On 23 Jan 2019, at 17:20, Mitch Curtis 
<[email protected]<mailto:[email protected]>> wrote:

[…snip…]

 Advantages:
 - no waiting for merges, a fix can be used right away after integration

Sounds nice!

 - faster propagation of fixes targeting all branches, as there are no merges
of merges
 - simpler for new contributors, always push to dev
 - in most cases a reviewer does no need to know what the current version
number is
 - conflict resolution is distributed and affects mostly the author of the
change

Do I understand this correctly: conflicts would happen when the initial patch 
is pushed to dev and on each subsequent cherry-pick that the bot pushes?

Potentially, yes.

The real advantage is that I, as the developer responsible for the change, can 
decide how to make it work in more stable branches. Anything from “don’t care” 
to “I know it works in LTS" to “make a completely different fix with separate 
code review for the LTS” - my decision, which I can verify locally.

Ie distributed conflict resolution, vs “the one person watching over the 
integration has to deal with all the conflicts”.

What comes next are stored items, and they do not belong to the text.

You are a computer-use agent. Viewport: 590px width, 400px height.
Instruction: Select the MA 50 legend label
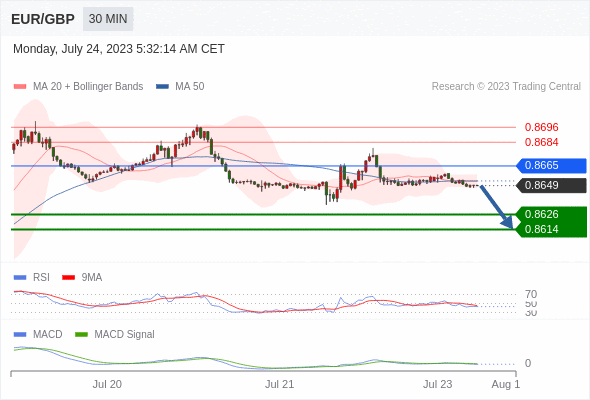tap(190, 87)
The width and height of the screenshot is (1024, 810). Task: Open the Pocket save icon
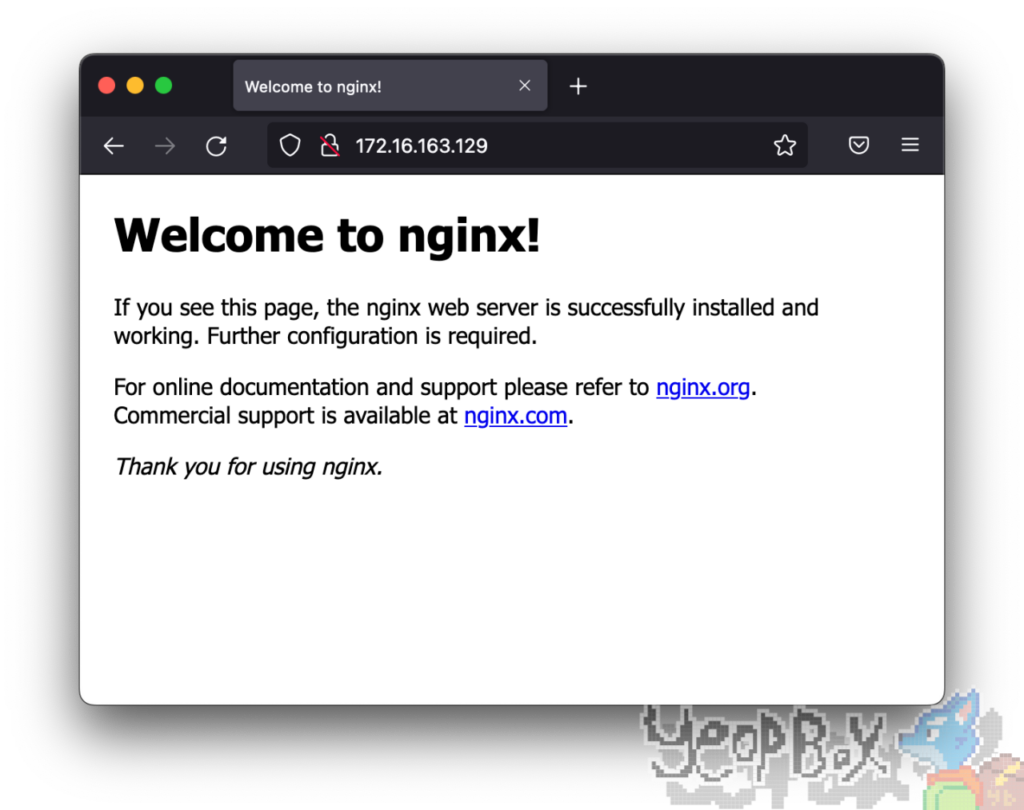pyautogui.click(x=858, y=145)
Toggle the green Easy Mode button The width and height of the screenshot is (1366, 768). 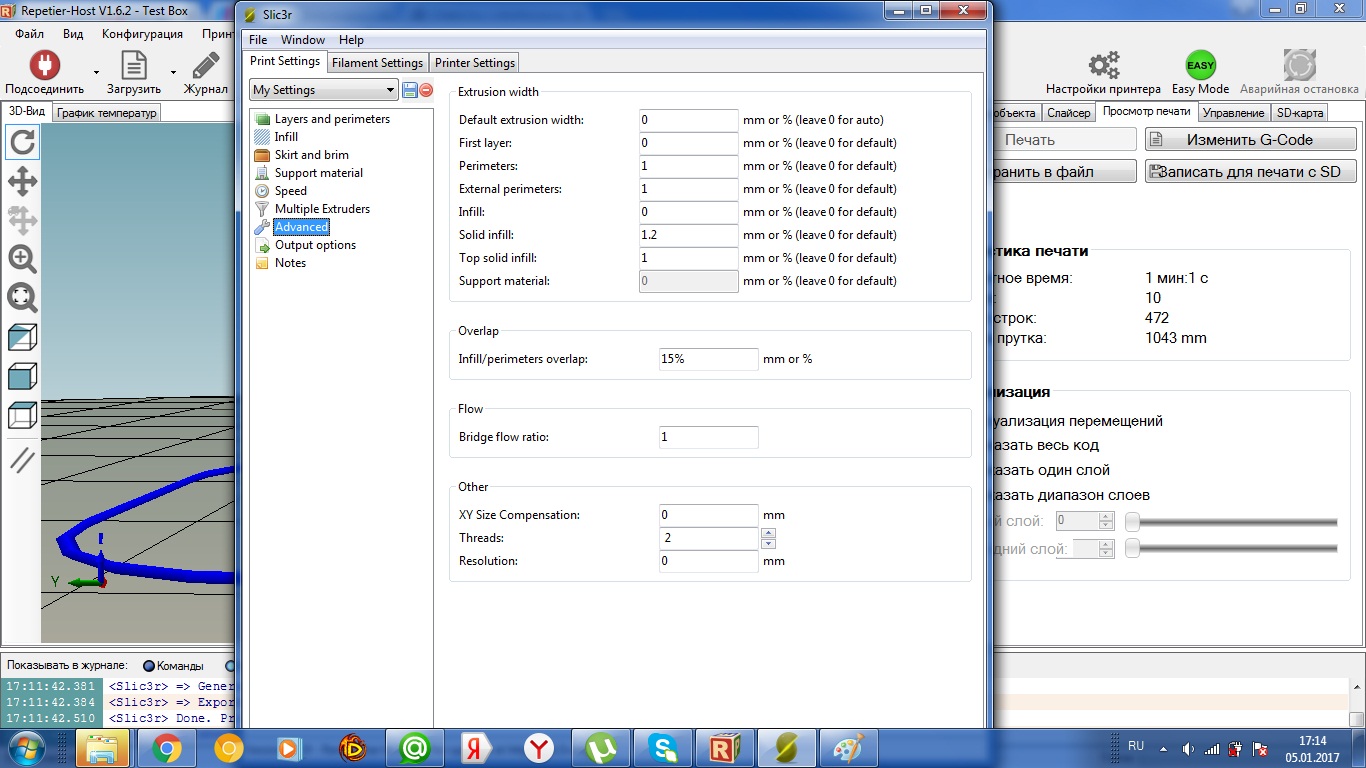[1200, 66]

 - documents a change intent, which may be useful for people keeping own
forks
 - over time with increased amount of conflicts old branches, in natural way,
stay untouched

What does this mean?


It becomes less likely that we try to make fixes that work in dev and e.g 5.12 
also work in 5.9 if the change doesn’t apply cleanly. That means fewer risky 
changes in older branches.

It also means fewer fixes in older branches, but the decision what to fix or 
not for a certain release is somewhat orthogonal. If we decide that a fix is 
needed for 5.9.x, then this model doesn’t stop us from investing the time on 
making the change.



 Disadvantages:
 - git history would be a bit wilder, "git branch --contains" would not work

This would be a bit of a pain for me personally, as I use this command often to 
e.g. know if I have a certain fix.

Would there be an alternative command?


It’s rather trivial to create a script for this, as long as we use cherry-pick 
-x

Besides, since we do use cherry-picking already today for some branches, git 
branch —contains already produces incomplete/incorrect results.

[…snap…]

 What if we need a release blocker fix, right now!
 -------------------------------------------------

 The setup prioritize dev. So a release branch would get a fix with a delay of
one dev integration.

So in the end, in terms of number of integrations, it's kinda similar to the 
current approach where the change has to go through two CI integrations? E.g. 
the original change in qtdeclarative.git and then the qt5 submodule update 
before that code can be used in a dependent module like qtquickcontrols2.git?


This proposal doesn’t change anything about that.